I have been thinking of rewriting mdBook for a while now and I have a pretty good idea of how I want it to look like from the users point of view, but I am less certain on how I could implement it.
I would like to support multiple renderers that can be enabled / disabled to be able to render to html, pdf, epub, ... so in the configuration file you would be able to put:
book.toml
[outputs]
html = { destination = "book/" }
pdf = { destination = "pdf/mdBook.pdf" }
This should create two renderers that will be run when the book is build.
Ideally I would like to support multiple renderers of the same type with different configurations.
[outputs]
html = { destination = "book/" }
html2 = { renderer = "html", destination = "book2/" }
So in this case 2 renderers of type html
will be created with names html
and html2
to be able to differentiate the two.
Finally I don't want to exclude the possibility of providing a way to add third-party-renderers as plug-ins, but this seems particularly tricky at the moment as I heard plugins should only use the C abi because Rust is not stable for that purpose?

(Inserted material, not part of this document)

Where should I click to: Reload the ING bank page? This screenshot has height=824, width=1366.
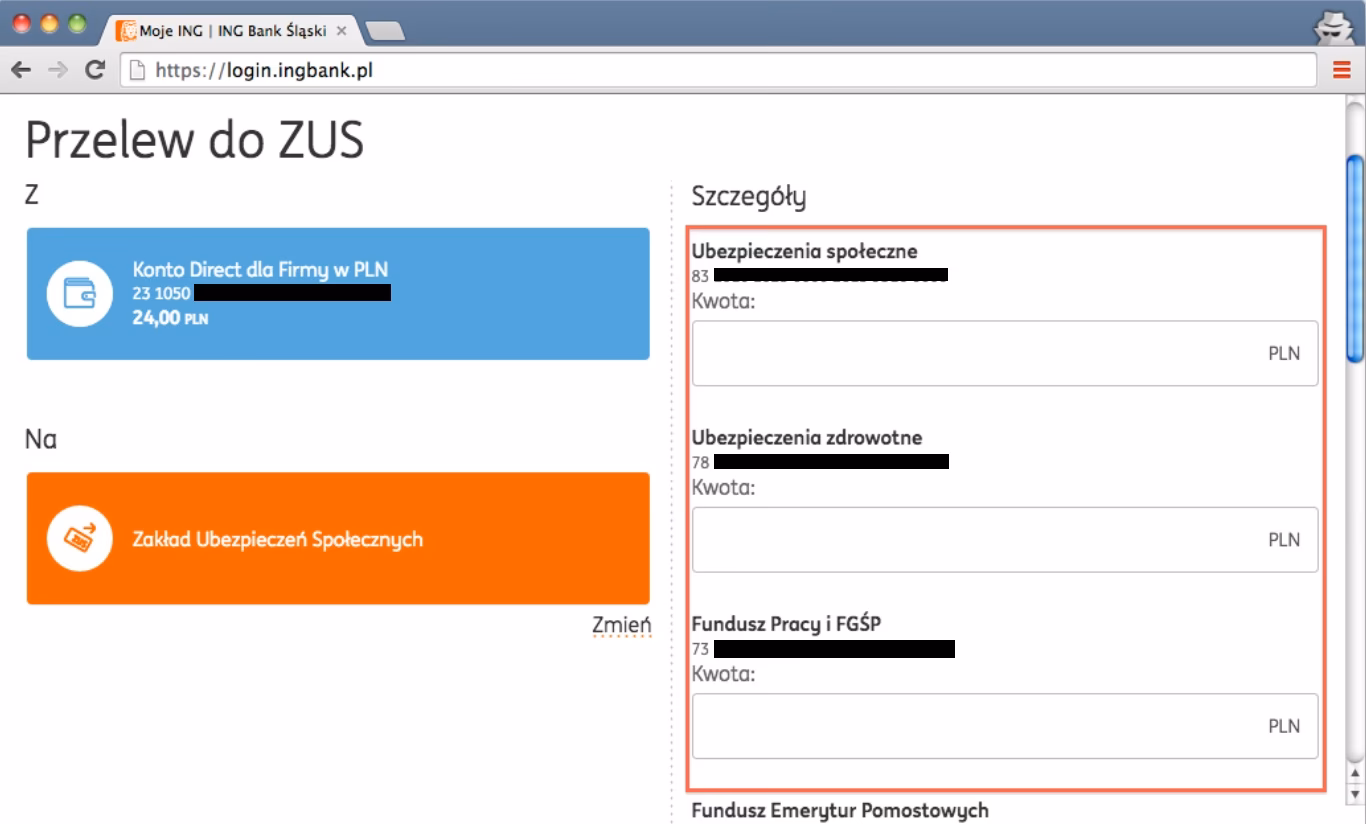pos(95,71)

Now the problem is, I have absolutely no clue how to implement this more or less efficiently in my code.. I have experimented with the idea of having a Renderer
trait and having all renderers implement that. I have to register all renderers before I can create instances of them to use. For now the way I have it is that the Renderer
trait has a fn identifier(&self) -> &'static str
method. Registering is just making an instance and when I want to create a new renderer I iterate over the registered renderers and clone the one with matching identifier.
I am interested to hear how others would solve this problem, or if there is a better design for this.